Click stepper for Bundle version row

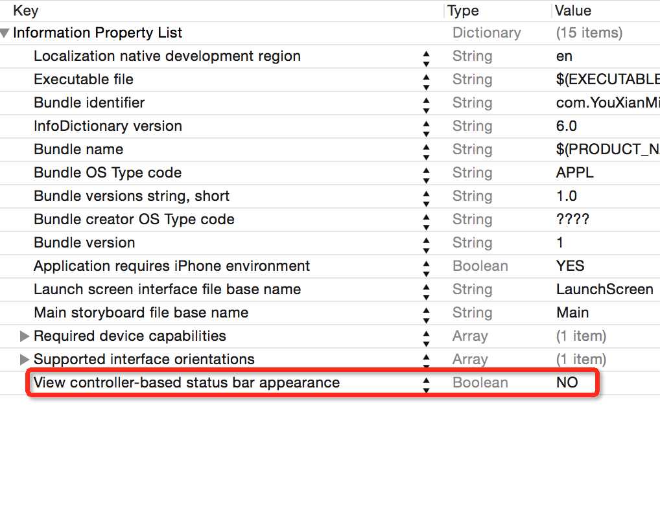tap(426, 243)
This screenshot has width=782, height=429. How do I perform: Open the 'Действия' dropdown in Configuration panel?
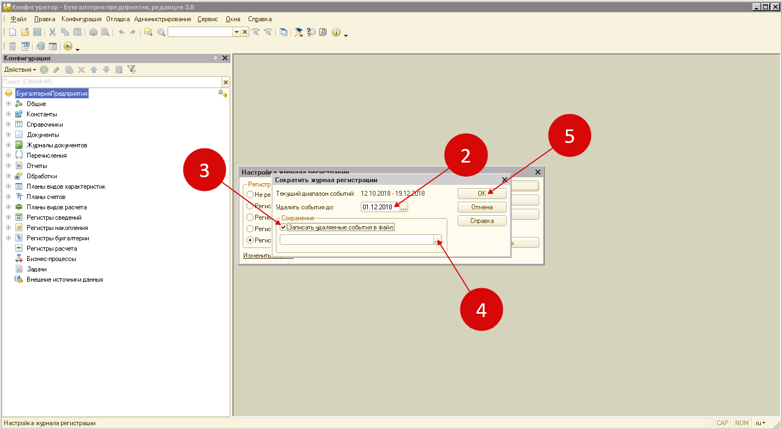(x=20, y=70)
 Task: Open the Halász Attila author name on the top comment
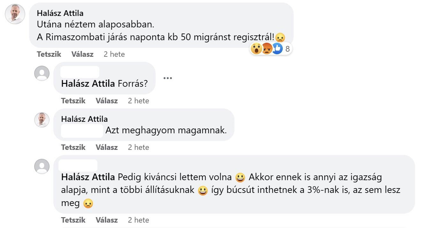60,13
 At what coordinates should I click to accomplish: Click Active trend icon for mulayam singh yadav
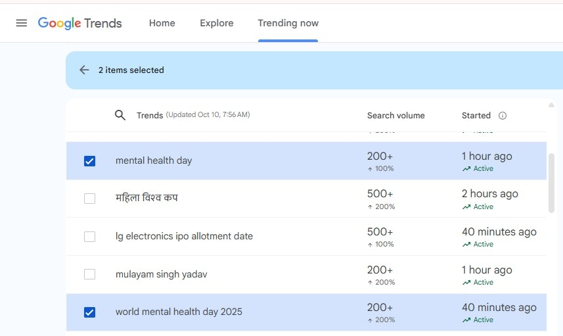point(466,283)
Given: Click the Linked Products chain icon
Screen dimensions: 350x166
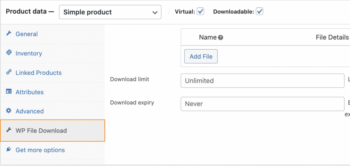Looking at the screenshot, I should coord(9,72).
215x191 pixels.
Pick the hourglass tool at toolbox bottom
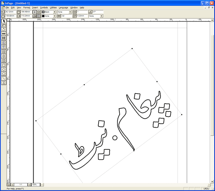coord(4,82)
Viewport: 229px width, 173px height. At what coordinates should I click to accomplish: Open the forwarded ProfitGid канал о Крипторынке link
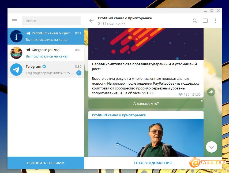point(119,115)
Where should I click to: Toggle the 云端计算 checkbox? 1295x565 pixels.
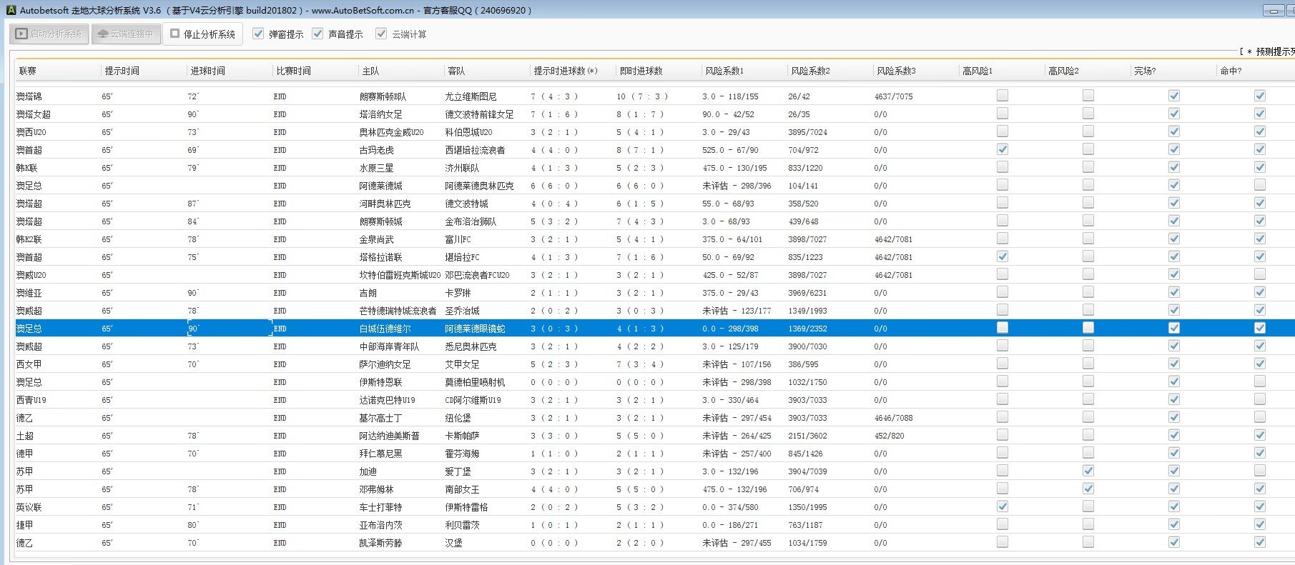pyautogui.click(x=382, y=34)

PROBLEM REQUIREMENTS
Extract every line of the rows above word for word, leaving out the pictures.

THE OUTPUT
Click stepper for Bundle version row

tap(426, 243)
This screenshot has width=782, height=429. How do I perform: Open the 'Действия' dropdown in Configuration panel?
(x=20, y=70)
 Task: Open the Halász Attila author name on the top comment
60,13
 At what coordinates should I click to accomplish: Click Active trend icon for mulayam singh yadav
point(466,283)
Given: Click the Linked Products chain icon
Screen dimensions: 350x166
Looking at the screenshot, I should coord(9,72).
215x191 pixels.
Pick the hourglass tool at toolbox bottom
coord(4,82)
Viewport: 229px width, 173px height. At what coordinates should I click to accomplish: Open the forwarded ProfitGid канал о Крипторынке link
point(119,115)
Where should I click to: Toggle the 云端计算 checkbox? 1295x565 pixels.
pyautogui.click(x=382, y=34)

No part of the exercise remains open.